Rahatlamış bir şekilde nefesini vermişti genç adam. Bu sözleri duymayı büyük bir sabırsızlıkla bekliyordu. "Sevindim." Theodore'un masmavi gözleri, koruyucuya büyük bir samimiyetle ışıldıyordu. Onun gözlerinde kaybolduğunu biliyor ve her geçen dakika ondan daha çok etkileniyordu.
"Bunu sürekli yapmalıyız..." diyerek aniden söylendi Lona. Neden söz ettiğinin veya nasıl karşılanacağının farkında bile olmadan. İnsanlara özgü şeyler her zaman gizli ve özel tutulurdu, bu tarz konularda pek bilgisi olmadığından aniden sözlerini söylemişti. Duydukları karşısında Theodore hızla kahkaha atmıştı. İnanamıyordu. Ona kocaman sarılarak kendisine çekmiş ve kafasının üstüne iştahlı bir öpücük kondurmuştu.

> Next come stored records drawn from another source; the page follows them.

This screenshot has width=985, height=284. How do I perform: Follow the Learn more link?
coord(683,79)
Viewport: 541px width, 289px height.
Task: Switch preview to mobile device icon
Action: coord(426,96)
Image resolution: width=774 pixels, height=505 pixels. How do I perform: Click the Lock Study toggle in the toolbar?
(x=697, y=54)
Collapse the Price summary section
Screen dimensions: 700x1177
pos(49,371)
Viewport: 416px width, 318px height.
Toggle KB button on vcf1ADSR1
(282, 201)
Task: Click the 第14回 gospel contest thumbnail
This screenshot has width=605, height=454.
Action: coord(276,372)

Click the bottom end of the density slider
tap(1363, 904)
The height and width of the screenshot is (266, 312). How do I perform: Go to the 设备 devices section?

"Aman Allah'ım! İyi ki insanların dünyasında yaşamıyorsun. Bu sözler onların sana bakış açısını çok farklı bir şekilde değiştirebilirdi." Theodore'un kahkası bir kez daha yankılanmıştı koruyucunun eşsiz şelalesinin ortasında. Ona baktıkça gülümsüyordu Lona. Onun bu kadar güzel gülmesine inanamıyordu. Dile getirmeseler de aynı şeyleri düşünüyorlar ve bir uyum içinde hareket ediyorlardı.
"Neden? Bu kötü bir şey mi?" dedi Lona. Gözlerindeki meraklı bakış, genç adamın seksi bir tavırla gülümsemesine sebep olmuştu.
"Hayır, tabi ki değil... ancak... bak ne diyeceğim, bu konuyu sonraya bırakalım ve bana birkaç numara daha göster." Theodore'un sevimli halleri gittikçe hoşuna gidiyordu gri saçlı sirenin. Dolgun dudaklarını hafifçe yukarı kıvırarak, ne yapması gerektiğini bildiğini düşünüyordu. Onu etkilemeyi çok sevmişti. Bu tarz basit numaralardan etkilendiği için bu durumu çok komik buluyordu ancak Theodore'u gülümsetmek, bedenine farklı bir enerji gönderiyordu. Yüzüne dokunduğu parmaklarını usulce çekerek, su çemberinin yüzeyine doğru kaldırmıştı. Parmaklarını yavaşça oynatıyor ve çemberin dışından, içeriye doğru su damlacıklarını çekiyordu. Theodore ise olacakları pür dikkat izliyordu. Lona'nın keskin bakışları ve suyu yönetme gücü birleşince ortaya eğlenceli görüntüler çıkıyordu. Su damlacıklarından oluşan şekiller sırasıyla okyanusun diğer canlılarına bürünüyor ve etraflarında yüzerek hareket ediyorlardı. Olup biteni hayranlıkla ve büyük bir keyifle izleyen genç adamın yüzündeki ifade, Lona'nın hafızasına sonsuza dek kazınmıştı. Genç adam su damlacıklarından oluşan gösteriyi dikkatlice izlerken, o da onun ifadelerini büyük bir dikkatle seyrediyordu. Kısa bir süre sonra bir çift göz tarafından pür dikkat izlendiğini fark eden genç adam hızlıca ona doğru dönerek, sıcacık bir öpücük daha kondurmuştu dudaklarına. Bu onun teşekkür ediş şekliydi. Lona'nın da asla itiraz etmeyeceği bir teşekkür.
ŞİMDİ OKUDUĞUN
Bilinmeyen Kıyılar
FantasyOnlarca yıl önce gerçekleşeceği söylenen bir kehanet... Su altı krallığının anneleri, üç büyüklerden olan Aglaopheme, Ceysi ve Thelxiepia'nın huzurunda yaşayan denizkızlarının, Ceysi'nin insanoğluna duyduğu aşk yüzünden, insanlarla su altı canlılar...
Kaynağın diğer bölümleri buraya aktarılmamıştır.